DAFTAR TUGAS —
• A. Siapa saja tokoh yang namanya disebut dalam teks tentang lagu Genjer Genjer? Sebutkan semuanya.
• B. Lanjutkan teks tentang lagu Genjer Genjer, mulai setelah kalimat terakhirnya.

TEKS PILIHAN —

----------

DEMOCRAZY.ID - Ada sebuah lagu daerah yang sejak peristiwa Gerakan 30 September PKI mendadak menjadi tabu didengarkan.
Sampai di titik tertentu, lagu tersebut dilarang didengarkan ke ranah publik dengan tuduhan terlibat dalam PKI.
Tak saja itu, lagu tersebut dianggap kategori penyulut pemberontakan oleh rezim orde baru, sehingga perlu dihentikan.
Lantas lagu daerah apa yang tidak mendapat tempat di masa pemerintahan Soeharto? Yuk simak.
Lagu Genjer Genjer
Ya, lagu tersebut adalah berjudul Genjer genjer, di mana pada masa Soekarno justru populer dinyanyikan, diciptakan oleh seniman Osing asal Banyuwangi, M. Arief.
Sejak diciptakan pada 1942, lagu Genjer genjer digunakan rakyat sebagai media kritik terhadap penjajahan.
Selain juga menggambarkan sebuah derita rakyat yang tak bisa makan walau sesuap dengan lauk Genjer.

----------

BAHAN YANG DISEDIAKAN —

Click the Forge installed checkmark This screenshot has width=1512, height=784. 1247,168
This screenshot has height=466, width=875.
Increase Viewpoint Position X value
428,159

----------

JAWABAN LATIHAN —
• A. Soeharto, Soekarno, dan M. Arief.

• B.
Sayangnya, semenjak Orde Baru berkuasa, siapapun yang menyanyikan lagu Genjer genjer akan ditangkap dan diidentifikasi sebagai komunis.
Terlebih saat itu berhembus mitos santer bahwa lagu tersebut dinyanyikan pada saat 7 jenderal pahlawan revolusi disiksa dan dibunuh di lubang buaya.
Sementara sang pencipta lagu, M. Arief ditangkap oleh pemerintahan Orde Baru pada 1965 dan tidak pernah kembali.
Era Jokowi
Namun semua berubah pasca pemerintahan Presiden Jokowi, pada 11 Januari 2023, ‘atas nama negara’ secara resmi meminta maaf atas pelanggaran HAM berat yang sudah terjadi di tanah air.
“Dengan pikiran yang jernih dan hati yang tulus, saya sebagai Kepala Negara Republik Indonesia mengakui bahwa pelanggaran hak asasi manusia yang berat memang terjadi di berbagai peristiwa. Saya dan pemerintah berusaha untuk memulihkan hak-hak para korban secara adil dan bijaksana, tanpa menegasikan penyelesaian yudisial,” terang Jokowi, dikutip dari presidenri.go.id pada Senin, 25 September 2023.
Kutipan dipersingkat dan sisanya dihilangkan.